The Orchestrator Appliance is distributed as an OVF file. It is prebuild and preconfigured with Novell SUSE Linux Enterprise Server, PostgreSQL, and OpenLDAP, and it can be used with vCenter Server 4.1 and later.

The Orchestrator Appliance functionality is suitable for any use case from lab evaluation to large-scale production, when an external database is used. The appliance offers all of the components included in the regular Windows-based installation, along with the flexibility to use either the prebuilt directory services and database, or external ones like Active Directory or Oracle. The Orchestrator appliance is certified to run at the same performance level as the Windows-based installation.

The Orchestrator Appliance is a fast, easy to use, and more affordable way to integrate the VMware cloud stack, including vCenter Server and vCloud Director, with your IT processes and environment.

Upgrading to vRealize Orchestrator 6.0.4

For instructions about deploying and using the Orchestrator Appliance, see Installing and Configuring VMware vRealize Orchestrator.

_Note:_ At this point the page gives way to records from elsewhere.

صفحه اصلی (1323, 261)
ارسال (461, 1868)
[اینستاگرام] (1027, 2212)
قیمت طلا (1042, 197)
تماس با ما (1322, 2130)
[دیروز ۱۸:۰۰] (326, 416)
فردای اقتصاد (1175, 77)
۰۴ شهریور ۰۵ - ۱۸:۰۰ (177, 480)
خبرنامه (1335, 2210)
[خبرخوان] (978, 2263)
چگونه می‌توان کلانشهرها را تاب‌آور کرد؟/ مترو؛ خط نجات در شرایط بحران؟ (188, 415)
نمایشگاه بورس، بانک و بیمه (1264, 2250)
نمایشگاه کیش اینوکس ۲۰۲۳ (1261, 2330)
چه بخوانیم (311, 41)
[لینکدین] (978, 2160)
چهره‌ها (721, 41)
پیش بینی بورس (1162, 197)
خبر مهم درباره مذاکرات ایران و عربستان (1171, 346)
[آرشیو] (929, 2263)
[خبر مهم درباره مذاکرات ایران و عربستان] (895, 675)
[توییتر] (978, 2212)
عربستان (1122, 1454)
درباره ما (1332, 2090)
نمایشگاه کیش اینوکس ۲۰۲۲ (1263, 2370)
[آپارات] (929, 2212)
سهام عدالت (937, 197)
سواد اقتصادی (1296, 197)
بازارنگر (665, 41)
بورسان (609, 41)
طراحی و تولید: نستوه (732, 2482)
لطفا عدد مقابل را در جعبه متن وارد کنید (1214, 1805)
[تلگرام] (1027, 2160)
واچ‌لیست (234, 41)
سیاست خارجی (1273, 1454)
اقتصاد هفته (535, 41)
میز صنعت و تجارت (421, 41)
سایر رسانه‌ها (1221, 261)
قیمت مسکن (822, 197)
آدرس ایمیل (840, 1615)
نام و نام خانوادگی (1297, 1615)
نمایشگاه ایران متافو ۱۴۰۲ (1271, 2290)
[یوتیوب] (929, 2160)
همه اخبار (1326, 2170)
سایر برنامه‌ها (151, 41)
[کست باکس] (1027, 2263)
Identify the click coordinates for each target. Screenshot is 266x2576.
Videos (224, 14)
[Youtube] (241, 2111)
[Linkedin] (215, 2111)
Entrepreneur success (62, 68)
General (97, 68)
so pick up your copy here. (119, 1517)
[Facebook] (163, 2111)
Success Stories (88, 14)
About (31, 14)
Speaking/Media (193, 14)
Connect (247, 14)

Important: For security reasons, the password expiry of the root account of the Orchestrator Appliance is set to 365 days. To increase the expiry time for an account, log in to the Orchestrator Appliance as root, and run the following command:

passwd -x number_of_days name_of_account

To make your Orchestrator Appliance root password last forever, run the following command:

passwd -x 99999 root

Plug-Ins Installed with vRealize Orchestrator 6.0.4

The following plug-ins are installed by default with vRealize Orchestrator 6.0.4:

  • vRealize Orchestrator vCenter Server Plug-In 6.0.2
  • vRealize Orchestrator Mail Plug-In 7.0.0
  • vRealize Orchestrator SQL Plug-In 1.1.4
  • vRealize Orchestrator SSH Plug-In 7.0.1
  • vRealize Orchestrator SOAP Plug-In 1.0.4
  • vRealize Orchestrator HTTP-REST Plug-In 1.1.0
  • vRealize Orchestrator Plug-In for Microsoft Active Directory 2.0.3
  • vRealize Orchestrator AMQP Plug-In 1.0.4
  • vRealize Orchestrator SNMP Plug-In 1.0.3
  • vRealize Orchestrator PowerShell Plug-In 1.0.7
  • vRealize Orchestrator Multi-Node Plug-In 6.0.4
  • vRealize Orchestrator Dynamic Types 1.0.1

Internationalization Support

vRealize Orchestrator 6.0.4 supports internationalization level 1. Although Orchestrator is not localized, it can run on non-English operating systems and supports non-English text.

How to Provide Feedback

Your active feedback over the next few weeks is appreciated. Provide your feedback by:

  • Support Requests (SRs)
  • Orchestrator Discussion Forum

Support Requests

File all issues that you find as Support Requests (SRs), even if you report them to VMware by other means.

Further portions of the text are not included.